*Job 1*
In the listing, write out the lines starting at the one containing "The image size is (845, 328)." and ending after the one containing "Action: [656, 537]", reproducing them with no changes.

*Source document*

[start]

The year 9571
on March 4, 2020 at 1:01 amYeah, when I ran that spaceship simulator ride at Mars 2112, occasionally there’d be somebody’s dad trying to “prove” that our “simulation ride” to “the planet Mars” to “eat duck pizza” was, in fact, a ruse!!!! By asking questions, jackassedly. One time somebody asked me what the speed of light is, if I’m so smart and a spaceship pilot.
I don’t …. confidently know what the speed of light is off the top of my head, but I gave the best answer that I thought sounded vaguely close enough from memory? I think, like, “180,000 miles per second,” and that number might have belonged to kilometers in real life, or I messed up something or another — I am not presently going to check Google — but I get the feeling that dad didn’t know the answer either, and we all went merrily on our way.
Like, congratulations, you pulled the veil from our eyes, thanks, sir.
You don’t have to know about space aliens.
The space aliens know you.
This ~300 megametres per second is brought to you by Diane from EGS *w-w-wink*
And knowing that totally doesn’t make you some kind of nerd.
yeah but hey guess what! they STILL EAT THE DUCK
…or did, I guess
or didn’t, since it’s gone now and dang it I want to try the duck pizza
(objectively, I would’ve hated it tho)
I’ve had Hoi sin duck pizza, it was nice. Hoi sin duck being one of my favourite foods (though usually on pancakes) probably affects that. I also don’t have cheese on pizza (or anything else) which probably helps too.
I thought I loved duck, but every time I order it, it feels like there’s one AMAZING bite, and five hundred “picking around the bones” bites
Yeah, who’s laughing now, customer?!

[end]

*Job 2*
Continue the comment thread about the Mars 2112 simulator ride and duck pizza from its final comment.

Pointing records for text and elements:
[start]

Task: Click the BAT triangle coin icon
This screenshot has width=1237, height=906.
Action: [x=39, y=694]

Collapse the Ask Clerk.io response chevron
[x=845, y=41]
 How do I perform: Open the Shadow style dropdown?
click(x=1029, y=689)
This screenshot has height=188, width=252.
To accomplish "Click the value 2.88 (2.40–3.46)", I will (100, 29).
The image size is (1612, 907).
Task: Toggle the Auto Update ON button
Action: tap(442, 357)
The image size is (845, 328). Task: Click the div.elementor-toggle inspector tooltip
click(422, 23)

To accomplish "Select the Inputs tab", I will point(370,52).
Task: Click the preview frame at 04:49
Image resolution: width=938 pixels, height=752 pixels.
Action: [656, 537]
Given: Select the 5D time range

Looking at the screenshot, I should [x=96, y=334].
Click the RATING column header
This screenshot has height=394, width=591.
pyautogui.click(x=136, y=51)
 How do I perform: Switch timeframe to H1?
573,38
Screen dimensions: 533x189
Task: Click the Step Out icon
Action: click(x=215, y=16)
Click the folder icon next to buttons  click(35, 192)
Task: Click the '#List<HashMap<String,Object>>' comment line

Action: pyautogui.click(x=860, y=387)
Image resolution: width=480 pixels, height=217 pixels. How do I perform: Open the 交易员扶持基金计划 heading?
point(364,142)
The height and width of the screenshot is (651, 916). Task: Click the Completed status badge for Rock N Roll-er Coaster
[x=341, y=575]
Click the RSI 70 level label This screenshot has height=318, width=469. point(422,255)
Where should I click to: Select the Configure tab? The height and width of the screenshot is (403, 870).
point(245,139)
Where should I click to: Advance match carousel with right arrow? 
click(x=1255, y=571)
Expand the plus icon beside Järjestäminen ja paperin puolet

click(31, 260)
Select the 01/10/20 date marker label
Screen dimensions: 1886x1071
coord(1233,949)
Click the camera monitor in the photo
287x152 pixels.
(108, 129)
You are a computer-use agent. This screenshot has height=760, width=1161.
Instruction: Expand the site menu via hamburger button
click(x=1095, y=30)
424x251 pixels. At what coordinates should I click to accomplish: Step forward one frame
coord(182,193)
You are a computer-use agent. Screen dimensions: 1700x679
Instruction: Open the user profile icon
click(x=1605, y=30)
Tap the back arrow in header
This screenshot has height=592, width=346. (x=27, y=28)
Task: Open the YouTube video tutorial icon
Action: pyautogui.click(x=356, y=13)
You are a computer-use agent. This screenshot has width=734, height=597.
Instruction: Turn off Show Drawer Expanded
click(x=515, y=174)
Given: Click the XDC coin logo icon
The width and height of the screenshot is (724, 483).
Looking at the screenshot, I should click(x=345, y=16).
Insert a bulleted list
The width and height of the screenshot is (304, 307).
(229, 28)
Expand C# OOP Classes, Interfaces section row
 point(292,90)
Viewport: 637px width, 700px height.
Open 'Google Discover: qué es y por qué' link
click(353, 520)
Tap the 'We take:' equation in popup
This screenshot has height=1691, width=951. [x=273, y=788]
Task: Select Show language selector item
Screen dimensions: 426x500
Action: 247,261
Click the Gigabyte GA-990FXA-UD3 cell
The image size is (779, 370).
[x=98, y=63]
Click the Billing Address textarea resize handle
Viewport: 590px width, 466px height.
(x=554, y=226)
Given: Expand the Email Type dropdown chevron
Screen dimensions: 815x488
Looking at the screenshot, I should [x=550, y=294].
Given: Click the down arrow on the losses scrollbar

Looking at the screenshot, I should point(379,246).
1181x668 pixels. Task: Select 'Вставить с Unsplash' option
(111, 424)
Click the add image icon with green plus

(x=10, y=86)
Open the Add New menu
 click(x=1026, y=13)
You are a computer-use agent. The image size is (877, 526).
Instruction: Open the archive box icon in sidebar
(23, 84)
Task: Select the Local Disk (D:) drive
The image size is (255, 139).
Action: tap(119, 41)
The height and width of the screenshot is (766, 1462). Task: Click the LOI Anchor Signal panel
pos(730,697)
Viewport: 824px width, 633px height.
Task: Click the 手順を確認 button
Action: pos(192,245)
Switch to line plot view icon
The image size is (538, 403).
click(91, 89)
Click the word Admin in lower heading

[end]

*Written reply 1*
The image size is (845, 328). Task: Click the div.elementor-toggle inspector tooltip
click(422, 23)

To accomplish "Select the Inputs tab", I will point(370,52).
Task: Click the preview frame at 04:49
Image resolution: width=938 pixels, height=752 pixels.
Action: [656, 537]

*Written reply 2*
I mean, 97% is an A+ in most books, so…
In that situation, I would have gone with the smartass reply of: “C”
Yep, that would be my choice as well.
Possibly going the Monty Python route first of asking the questioner to clarify whether they mean the speed of light in a vacuum, since it does change the answer (though if they then said no c wouldn’t be the correct answer and I wouldn’t know the value either, maybe just stick with c).
The other option is “I don’t know. I’m not really an astronaut. And you knew that, and brought your child here to disappoint them deliberately. Who is the better person here?”
First, you were extremely close! It’s 186,000 miles per second.
Second, I would ask that jackass customer if he knows how an iPhone works.
Given when this comic came out, that would have been a hell of a question!
I don’t understand the point of asking jackass questions like that when you’re going to a themed restaurant. I would assume they know it’s not really a spaceship with space aliens and stuff already.
Yeah, kinda like claiming that an amusement park ripped you off because the mascots were people in costumes and not actually talking animals.
Galaxy’s Edge – 1 star. Lightsaber doesn’t cut anything, Kylo Ren demonstrates absolutely no telekinesis. “Rey” unable to answer questions about space flight. Droids are cool, though.
I’d have just started singing the Galaxy Song. Come to think of it, since Sal doesn’t specify units 5 could be technically valid by some bizarre measure.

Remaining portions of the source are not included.